CS1674: Homework 4

Due: 10/4/2023, 11:59pm

This assignment is worth 50 points.

Part I: Feature Description (30 points)

In this problem, you will implement a feature description pipeline, as discussed in class. While you will not exactly implement that, the SIFT paper by David Lowe is a useful resource, in addition to Section 7.1 of the Szeliski textbook.

Use the following signature: function [features] = compute_features(x, y, scores, Ix, Iy). The inputs x, y, scores, Ix, Iy are defined in HW3. The output features is an Nxd matrix, each row of which contains the d-dimensional descriptor for the n-th keypoint. We'll simplify the histogram creation procedure a bit, compared to the original implementation presented in class. In particular, we'll compute a descriptor with dimensionality d=8 (rather than 4x4x8), which contains an 8-dimensional histogram of gradients computed from a 11x11 grid centered around each detected keypoint (i.e. -5:+5 neighborhood horizontally and vertically).

[4 pts] If any of your detected keypoints are less than 5 pixels from the top/left or 5 pixels from the bottom/right of the image, i.e. pixels lacking 5+5 neighbors in either the horizontal or vertical direction, erase this keypoint from the x, y, scores vectors at the start of your code and do not compute a descriptor for it.
[8 pts] To compute the gradient magnitude m(x, y) and gradient angle θ(x, y) at point (x, y), take L to be the image and use the formula below shown in class and Matlab's atand, which returns values in the range [-90, 90]. If the gradient magnitude is 0, then both the x and y gradients are 0, and you should ignore the orientation for that pixel (since it won't contribute to the histogram).
[6 pts] Quantize the gradient orientations in 8 bins (so put values between -90 and -67.5 degrees in one bin, the -67.5 to -45 degree angles in another bin, etc.) For example, you can have a variable with the same size as the image, that says to which bin (1 through 8) the gradient at that pixel belongs.
[6 pts] To populate the SIFT histogram, consider each of the 8 bins. To populate the first bin, sum the gradient magnitudes that are between -90 and -67.5 degrees. Repeat analogously for all bins.
[6 pts] Finally, you should clip all values to 0.2 as discussed in class, and normalize each descriptor to be of unit length, e.g. using hist_final = hist_final / sum(hist_final); Normalize both before and after the clipping. You do not have to implement any more sophisticated detail from the Lowe paper.

Part II: Image Description with SIFT Bag-of-Words (10 points)

In this part, you will compute a bag-of-words histogram representation of an image. Conceptually, the histogram for image I_j is a k-dimensional vector: F(I_j) = [ freq_{1, j} freq_{2, j} ... freq_{k, j} ], where each entry freq_{i, j} counts the number of occurrences of the i-th visual word in image j, and k is the number of total words in the vocabulary. (Acknowledgement: Notation from Kristen Grauman's assignment.)
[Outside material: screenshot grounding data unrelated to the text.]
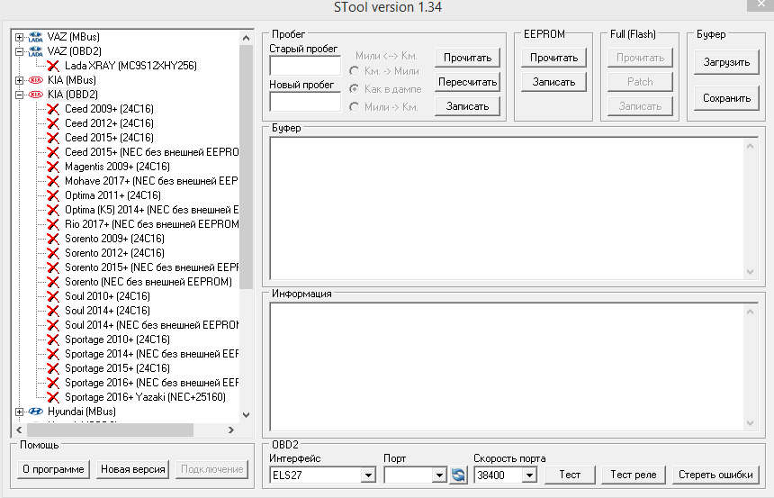Click the KIA logo beside KIA (OBD2)
The height and width of the screenshot is (498, 774).
(36, 95)
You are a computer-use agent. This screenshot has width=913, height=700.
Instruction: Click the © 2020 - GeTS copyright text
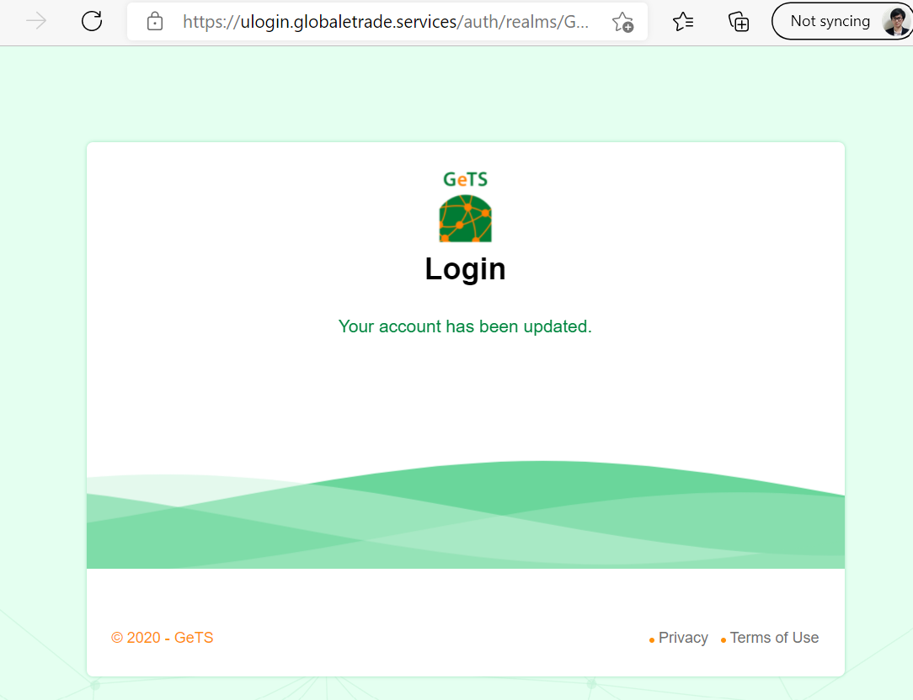click(x=162, y=638)
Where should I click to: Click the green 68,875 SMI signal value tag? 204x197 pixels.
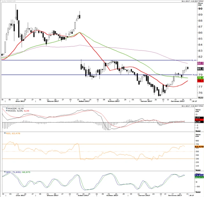tap(199, 178)
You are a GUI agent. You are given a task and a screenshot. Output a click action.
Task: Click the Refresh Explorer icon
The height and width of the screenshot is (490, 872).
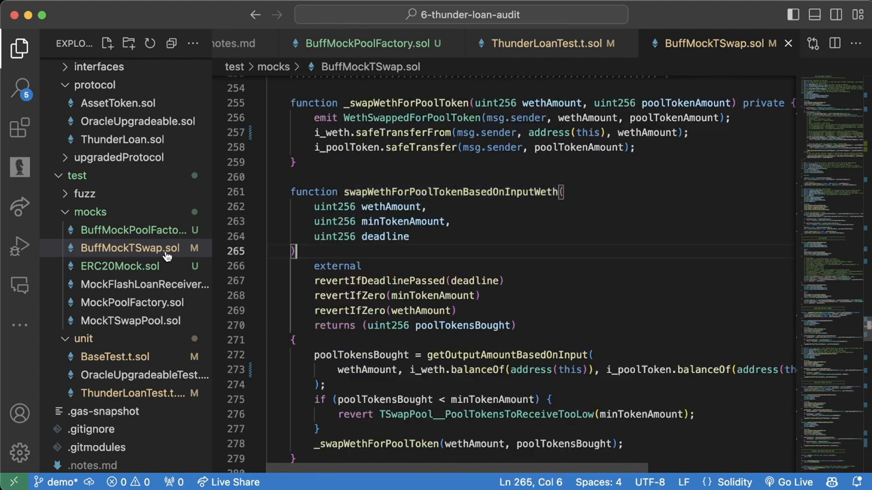150,44
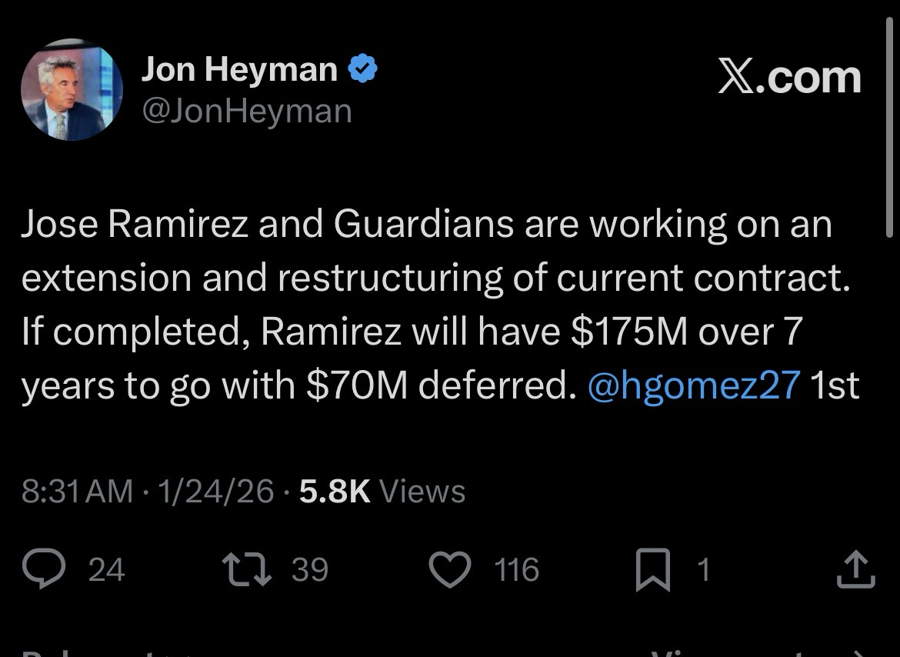Click the 1/24/26 date
Image resolution: width=900 pixels, height=657 pixels.
coord(215,491)
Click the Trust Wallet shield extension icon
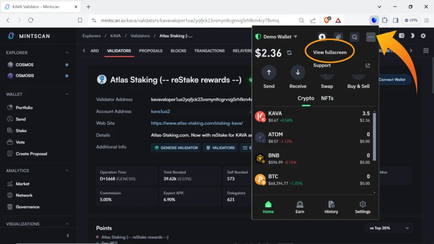434x244 pixels. click(374, 20)
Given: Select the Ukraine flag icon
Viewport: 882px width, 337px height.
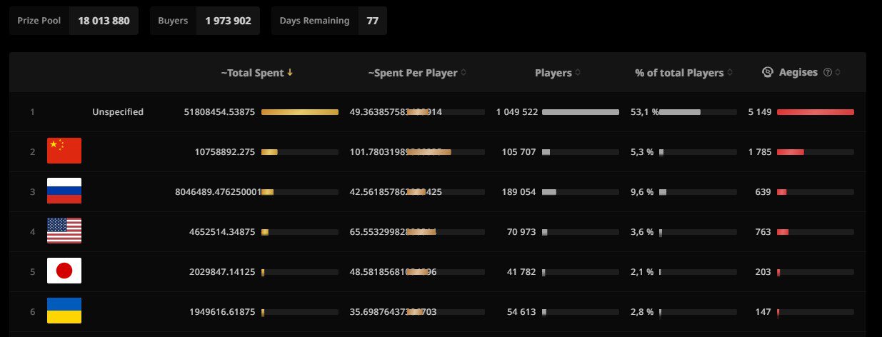Looking at the screenshot, I should point(64,311).
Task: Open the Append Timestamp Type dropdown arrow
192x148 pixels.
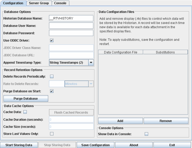Action: pyautogui.click(x=91, y=63)
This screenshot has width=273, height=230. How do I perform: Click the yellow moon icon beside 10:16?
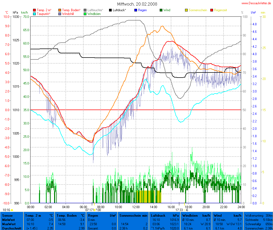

Use the following function signature: function [bow_repr] = computeBOWRepr(features, means) where bow_repr is a normalized bag-of-words histogram (a row vector), features is the Nx8 set of descriptors computed for the image (output by the function you implemented in Part I above), and means is a kx8 set of cluster means. A set of files with cluster means are provided for you on Canvas (for k={2, 5, 10, 50}).

[2 pt] A bag-of-words histogram has as many dimensions as the number of clusters k, so initialize the bow variable accordingly.
[4 pts] Next, for each feature (i.e. each row in features), compute its distance to each of the cluster means, and find the closest mean. A feature is thus conceptually "mapped" to the closest cluster. You can do this efficiently using Matlab's pdist2 function (with inputs features, means).
[4 pts] To compute the bag-of-words histogram, count how many features are mapped to each cluster.
[2 pts] Finally, normalize the histogram by dividing each entry by the sum of the entries.

Part III: Comparison of Image Descriptors (10 points)

In this part, we will test the quality of the different representations. A good representation is one that retains some of the semantics of the image; oftentimes by "semantics" we mean object class label. In other words, a good representation should be one such that two images of the same object have similar representations, and images of different objects have different representations. We will test to what extent this is true, using our images of cardinals, leopards and pandas.

To test the quality of the representations, we will compare two averages: the average within-class distance and the average between-class distance. A representation is a vector, and "distance" is the Euclidean distance between two vectors (i.e. the representations of two images). "Within-class distances" are distances computed between the vectors for images of the same class (i.e. leopard-leopard, panda-panda). "Between-class distances" are those computed between images of different classes, e.g. leopard-panda. If you have a good image representation, should the average within-class or the average between-class distance be smaller?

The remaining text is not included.